OBJECTIVE:
Reproduce the entries below verbatim, starting at the line that contains "DebugTips (25, 11)" and ending at the line that contains "GET)となってしまう以外な原因 (429, 88)", with both of those lines included.

PROVIDED MATERIAL:
— BEGIN —

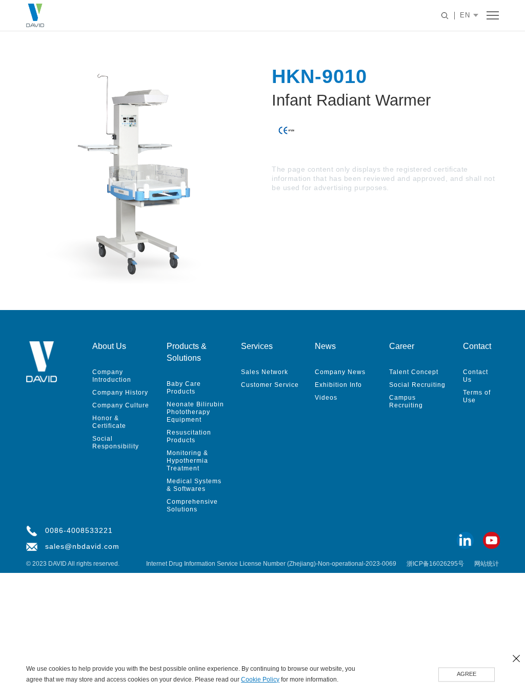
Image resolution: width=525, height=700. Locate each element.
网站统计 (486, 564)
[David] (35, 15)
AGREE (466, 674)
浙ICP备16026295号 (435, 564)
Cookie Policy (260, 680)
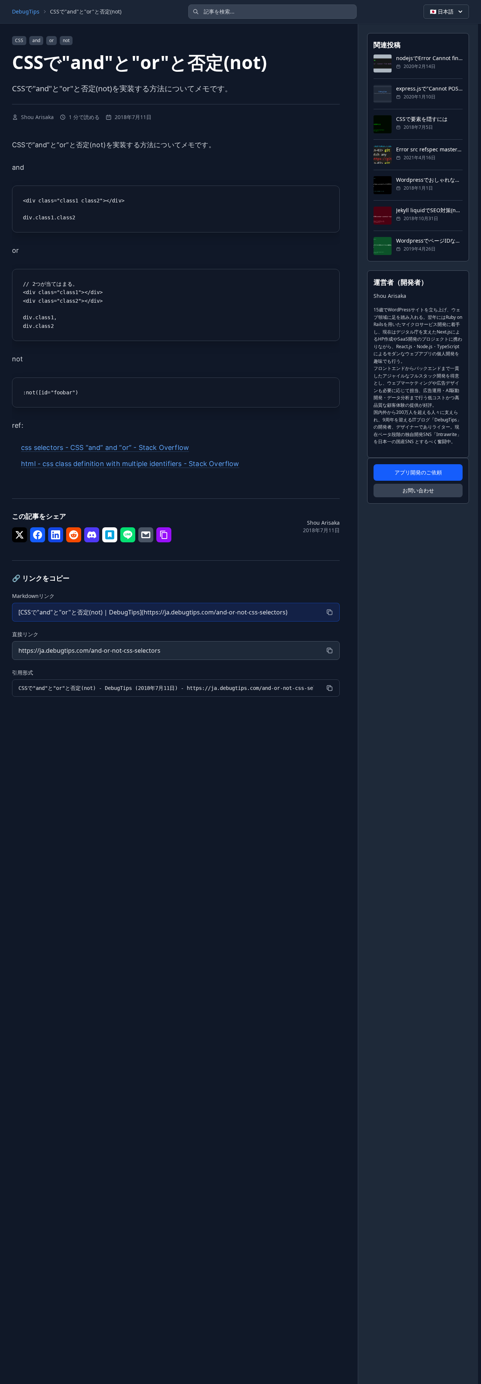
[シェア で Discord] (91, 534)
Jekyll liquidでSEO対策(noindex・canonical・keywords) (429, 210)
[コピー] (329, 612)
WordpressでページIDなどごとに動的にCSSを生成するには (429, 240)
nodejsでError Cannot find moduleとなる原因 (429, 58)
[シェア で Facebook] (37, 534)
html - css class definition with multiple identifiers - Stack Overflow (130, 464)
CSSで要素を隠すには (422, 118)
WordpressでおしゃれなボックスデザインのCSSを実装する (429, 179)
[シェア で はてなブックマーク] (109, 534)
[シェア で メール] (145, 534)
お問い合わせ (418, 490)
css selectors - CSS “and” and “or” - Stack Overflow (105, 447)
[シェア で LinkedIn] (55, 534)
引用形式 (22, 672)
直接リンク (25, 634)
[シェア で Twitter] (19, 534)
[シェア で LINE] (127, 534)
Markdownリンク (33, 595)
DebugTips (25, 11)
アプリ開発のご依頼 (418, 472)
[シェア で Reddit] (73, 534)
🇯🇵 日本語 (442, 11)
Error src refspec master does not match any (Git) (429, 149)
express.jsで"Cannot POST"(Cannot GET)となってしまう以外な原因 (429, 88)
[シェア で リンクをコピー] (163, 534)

— END —
— BEGIN —

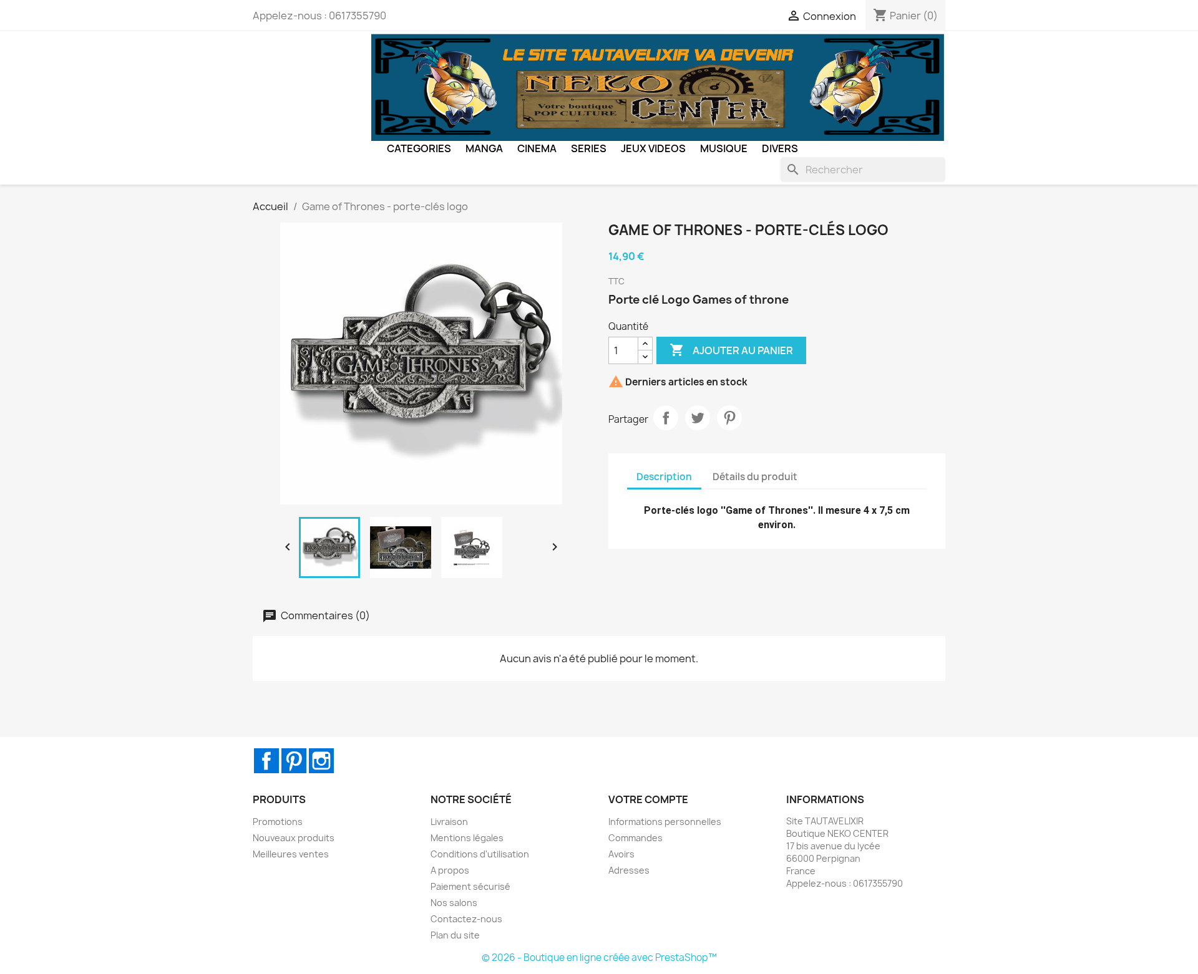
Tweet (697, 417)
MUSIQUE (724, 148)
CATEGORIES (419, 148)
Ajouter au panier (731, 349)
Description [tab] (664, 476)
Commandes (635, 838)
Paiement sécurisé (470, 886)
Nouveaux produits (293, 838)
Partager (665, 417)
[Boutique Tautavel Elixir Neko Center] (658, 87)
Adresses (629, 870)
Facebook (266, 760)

— END —
— BEGIN —

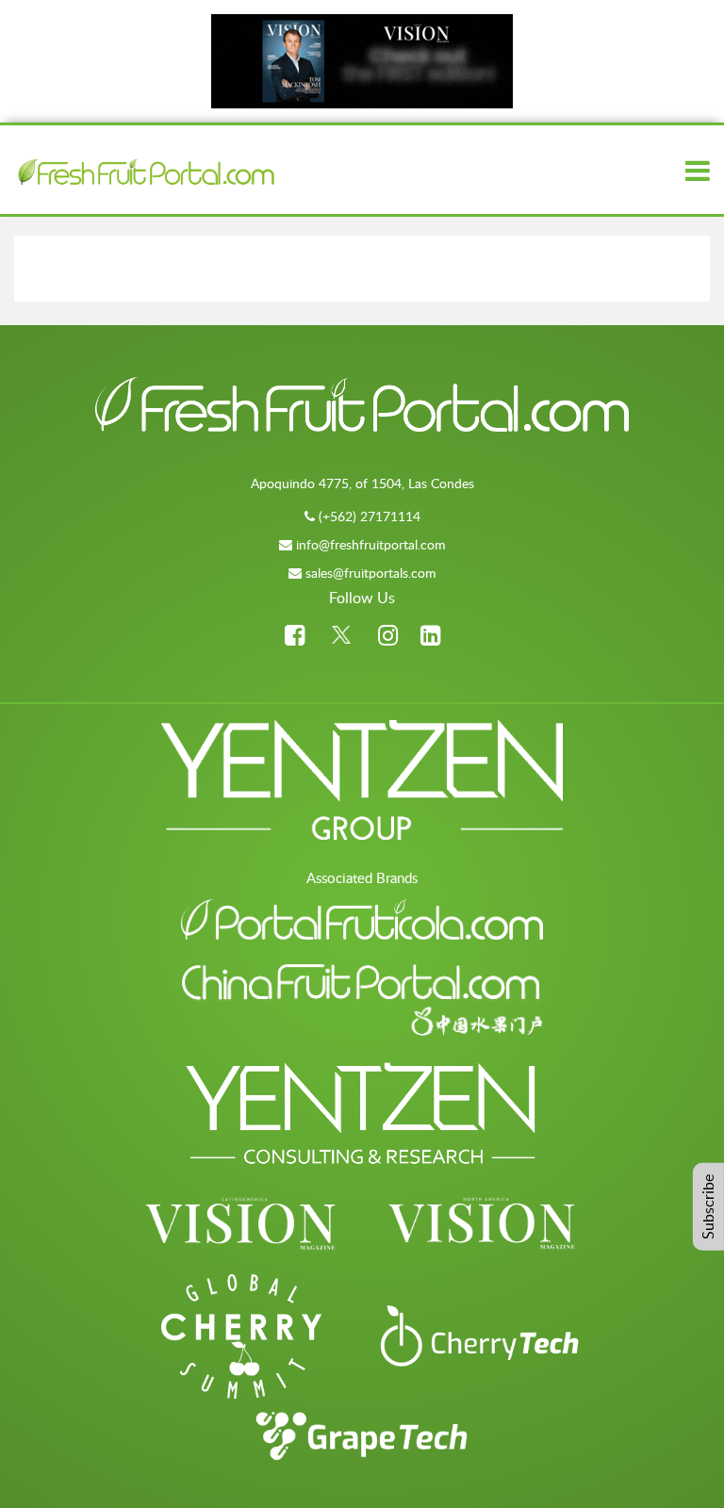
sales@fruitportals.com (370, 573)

— END —

THE RESULT:
DebugTips (25, 11)
アプリ開発のご依頼 (418, 472)
[シェア で Reddit] (73, 534)
🇯🇵 日本語 (442, 11)
Error src refspec master does not match any (Git) (429, 149)
express.jsで"Cannot POST"(Cannot GET)となってしまう以外な原因 (429, 88)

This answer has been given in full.